In order to be useful as a detergent enzyme, it is desirable for a protease to possess proteolytic activity against proteinaceous substances over a wide pH and temperature range; exhibit catalytic stability in the presence of surfactants, builders, oxidizing agents and other detergent components; and maintain activity during storage (adequate shelf-life).
The most widely used proteases in cleaning compositions are the alkaline proteases derived from various strains of Bacillus. Such proteases, which are marketed by Novo/Nordisk Copenhagen, Denmark under trade names such as Esperase, Alcalase, or subtilisin Carlsberg, and Savinase, derived from Bacillus licheniformis have desirable alkaline stability properties and proteolytic activities. These enzymes have been well characterized and are widely used by detergent manufacturers. While effective in hot water washing, the temperature optima of the Bacillus enzymes is between 60.degree.-70.degree. C., which is above the normal temperatures used for warm (30.degree.-40.degree. C.) and cool (15.degree.-30.degree. C.) water washings. Moreover, the Bacillus alkaline proteases have less than desirable stability to oxidizing agents, and are completely unstable in chlorine bleaches, which precludes their use with chlorine bleaches, automatic dishwasher detergents, etc.

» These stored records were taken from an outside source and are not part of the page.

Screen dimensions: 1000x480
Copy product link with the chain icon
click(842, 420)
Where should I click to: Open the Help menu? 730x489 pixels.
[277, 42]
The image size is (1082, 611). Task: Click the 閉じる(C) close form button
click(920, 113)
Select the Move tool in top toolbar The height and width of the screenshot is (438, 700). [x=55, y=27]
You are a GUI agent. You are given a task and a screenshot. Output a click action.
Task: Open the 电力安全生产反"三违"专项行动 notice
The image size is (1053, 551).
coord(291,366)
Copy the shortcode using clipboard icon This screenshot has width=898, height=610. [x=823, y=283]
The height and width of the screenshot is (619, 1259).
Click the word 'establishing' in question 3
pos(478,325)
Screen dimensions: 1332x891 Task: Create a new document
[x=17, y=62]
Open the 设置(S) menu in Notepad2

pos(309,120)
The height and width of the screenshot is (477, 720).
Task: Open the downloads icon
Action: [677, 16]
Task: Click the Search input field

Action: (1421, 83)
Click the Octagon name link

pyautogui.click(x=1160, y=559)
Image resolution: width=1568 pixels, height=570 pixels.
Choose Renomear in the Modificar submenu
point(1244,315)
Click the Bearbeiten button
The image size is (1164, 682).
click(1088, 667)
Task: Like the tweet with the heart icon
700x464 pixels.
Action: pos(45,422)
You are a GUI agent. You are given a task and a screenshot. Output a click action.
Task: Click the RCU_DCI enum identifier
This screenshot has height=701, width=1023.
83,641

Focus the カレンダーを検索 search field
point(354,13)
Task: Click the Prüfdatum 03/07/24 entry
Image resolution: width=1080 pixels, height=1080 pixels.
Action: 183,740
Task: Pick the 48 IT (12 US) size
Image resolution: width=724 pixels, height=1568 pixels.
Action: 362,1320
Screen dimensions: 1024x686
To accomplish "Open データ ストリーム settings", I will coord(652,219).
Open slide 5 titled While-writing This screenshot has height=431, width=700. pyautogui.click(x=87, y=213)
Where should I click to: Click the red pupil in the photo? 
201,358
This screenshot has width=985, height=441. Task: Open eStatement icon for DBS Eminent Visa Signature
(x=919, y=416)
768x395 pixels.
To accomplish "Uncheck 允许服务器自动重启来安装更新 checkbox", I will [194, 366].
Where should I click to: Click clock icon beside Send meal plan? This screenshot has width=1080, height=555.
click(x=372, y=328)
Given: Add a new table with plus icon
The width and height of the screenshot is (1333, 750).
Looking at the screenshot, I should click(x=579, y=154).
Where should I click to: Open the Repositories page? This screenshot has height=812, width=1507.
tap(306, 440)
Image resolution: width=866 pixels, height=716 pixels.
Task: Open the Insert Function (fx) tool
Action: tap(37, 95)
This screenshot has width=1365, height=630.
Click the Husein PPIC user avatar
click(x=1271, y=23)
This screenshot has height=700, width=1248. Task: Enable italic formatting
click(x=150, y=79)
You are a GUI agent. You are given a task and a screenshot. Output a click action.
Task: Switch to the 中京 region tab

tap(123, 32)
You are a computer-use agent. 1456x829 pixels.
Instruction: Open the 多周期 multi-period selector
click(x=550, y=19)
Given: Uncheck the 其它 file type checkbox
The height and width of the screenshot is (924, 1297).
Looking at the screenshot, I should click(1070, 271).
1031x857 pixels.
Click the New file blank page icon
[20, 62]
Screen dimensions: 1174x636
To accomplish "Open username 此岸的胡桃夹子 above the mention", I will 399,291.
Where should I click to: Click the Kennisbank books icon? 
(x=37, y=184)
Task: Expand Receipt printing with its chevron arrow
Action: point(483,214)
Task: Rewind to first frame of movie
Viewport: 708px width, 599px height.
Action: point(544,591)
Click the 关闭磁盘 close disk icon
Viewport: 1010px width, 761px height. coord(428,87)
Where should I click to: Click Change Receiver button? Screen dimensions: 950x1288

Variants of subtilisin, a serine protease produced by Gram-positive bacteria, have been produced using both random and site-directed mutagenesis of the subtilisin gene to affect changes in catalytic efficiency (value of k.sub.cat /K.sub.M), substrate specificity and tertiary structure. Specific subtilisin variants have also been characterized which show improved stability to oxidation, increased protease activity or improved washing ability (U.S. Pat. No. 4,760,025 issued Jul. 26, 1988 to Estell, et al; WO89/06279 published Jul. 13, 1989 to Hastrup, et al; and WO89/09819 published Oct. 19, 1989 to Bryan, et al).
Streptomyces griseus, an organism used for the commercial production of the alkaline protease "Pronase" (available from Calbiochem), secretes many extracellular proteins (Jurasek, et al (1971) Can J Biochem 49:1195-1201). Protease A and protease B, two of the serine proteases secreted by S. griseus strain IMRU 3499, have sequences which are 61% homologous on the basis of amino acid identity and 67% homologous in the coding region based on DNA identity (Henderson, et al (1987) J Bacteriol 169(8):3778-3784). Japanese Patent No. 977824 titled "A Method of Manufacturing Alkaline Proteases" discloses the strain S. griseus var. alkaliphilus No. 33 (which is deposited with the Microbiology and Industrial Institute Microorganism Deposit No. 2086) and a method of obtaining a crude extract of an enzyme having an activity optimum at greater than pH 12 and proteolytic activity in 0.2 moles of sodium hydroxide solution.
Recently, a partial amino acid sequence of a third S. griseus protease, designated S. griseus alkaline protease (SGP), was reported in Tsujibo, et al (1990) Agric Biol Chem 54(8): 2177-2179. Based on a sequence comparison of the partial SGP sequence with the protease of the present invention, substantial amino acid differences are noted: Arg.sub.15 .fwdarw.Asp; Arg.sub.23 .fwdarw.Ser; and Ser.sub.26 .fwdarw.Ala, all numbered in accordance with SEQ ID No. 1 herein. No further characterization of this enzyme has been reported.
Despite the existence of a multitude of known proteases and the application of recombinant DNA technology to the study and production of protease analogs, the art has yet to develop proteases completely satisfactory for use in modern cleaning formulations.